The moment passes. Where Nas’ clunkers used to at least feature a striking rhyme or image, now they just fall flat. “Correctional facilities never do it correctly,” he says on “The Pressure.” “Only island that my niggas knew was Rikers or Staten,” he says on “40 Side,” a line that’s neither clever nor true—his native Queensbridge neighborhood is just across Roosevelt Island from an island called Manhattan. On “My Bible,” he notes that jewelry and cars can be cursed. “Let that soak in your mind,” Nas says. These misfires rarely tank a song or verse, but they underscore how forced the boss posturing is. Guests EPMD, Eminem, and Lauryn Hill (reemerging from recording hiatus with a fiery verse) land all of the standout lines.

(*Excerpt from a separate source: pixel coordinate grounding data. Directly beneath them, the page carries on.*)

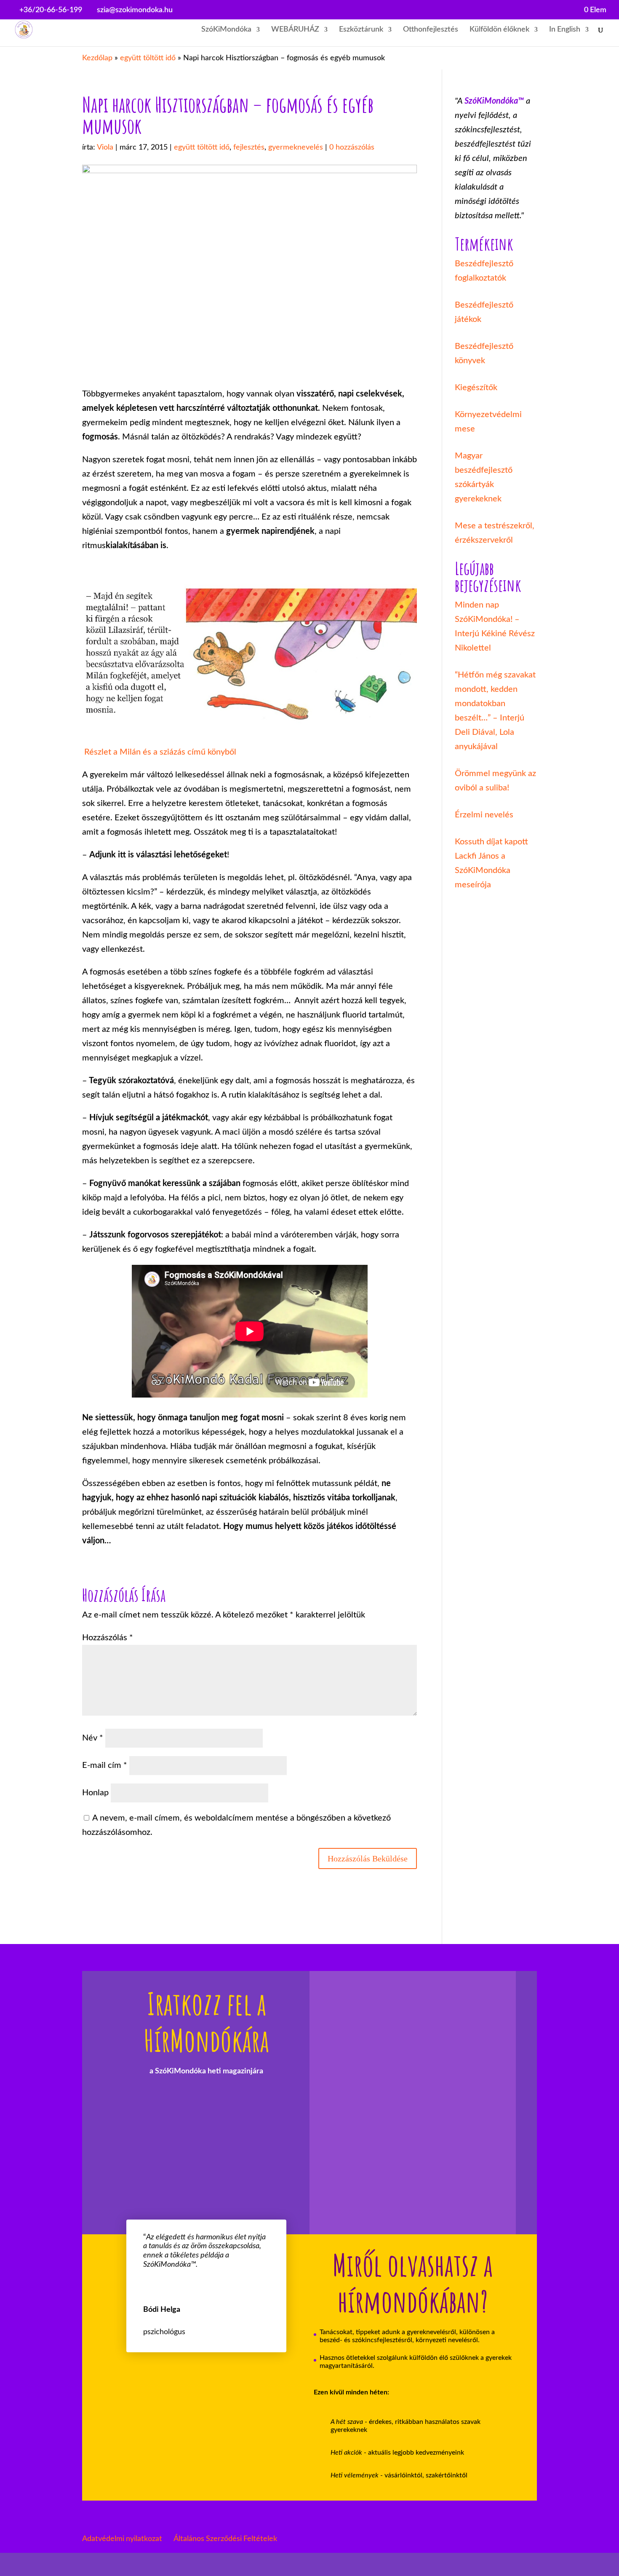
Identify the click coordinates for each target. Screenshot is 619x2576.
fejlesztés (248, 147)
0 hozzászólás (351, 147)
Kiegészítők (476, 387)
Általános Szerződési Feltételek (225, 2539)
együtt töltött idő (148, 58)
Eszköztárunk (361, 30)
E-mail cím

When Nas’ rhymes aren’t clumsy, his storytelling is. For “Death Row East,” he journeys back to the height of the 1990s coastal rivalry, relaying an ultimately futile reconciliation attempt between himself and Tupac, who died before they could parley. The account never becomes more than a footnote, Nas speedrunning through his own nostalgia. “Moments” is just as slapdash. “I never met Muhammad Ali, wish I did/My brother saw him, champ told him nothing is real/Gave me the chills, thought about it, that’s how I feel,” he raps. That’s the whole story.
There’s a hint of survivor’s guilt in Nas’ fixation on the past. The first verse of the album opens with “I ain’t made it till we all can say that we made it,” and throughout, Nas pauses to note the people he’s lost, as well as dead rappers. He’s clearly taking stock of his career and his life, but his insistence on a moral to his life story crowds out detail and texture, turning his soul-searching into grandstanding. His version of history is a perpetual victory lap, an eternal bacchanal of self-help gruel—or “Brunch on Sundays,” as he puts it. King’s Disease II isn’t the worst legacy-obsessed rap album in recent memory. But it’s a reminder of the emptiness of rap as monument, the way fetishizing posterity reduces the genre. Nas is blessed, yes. Is that it?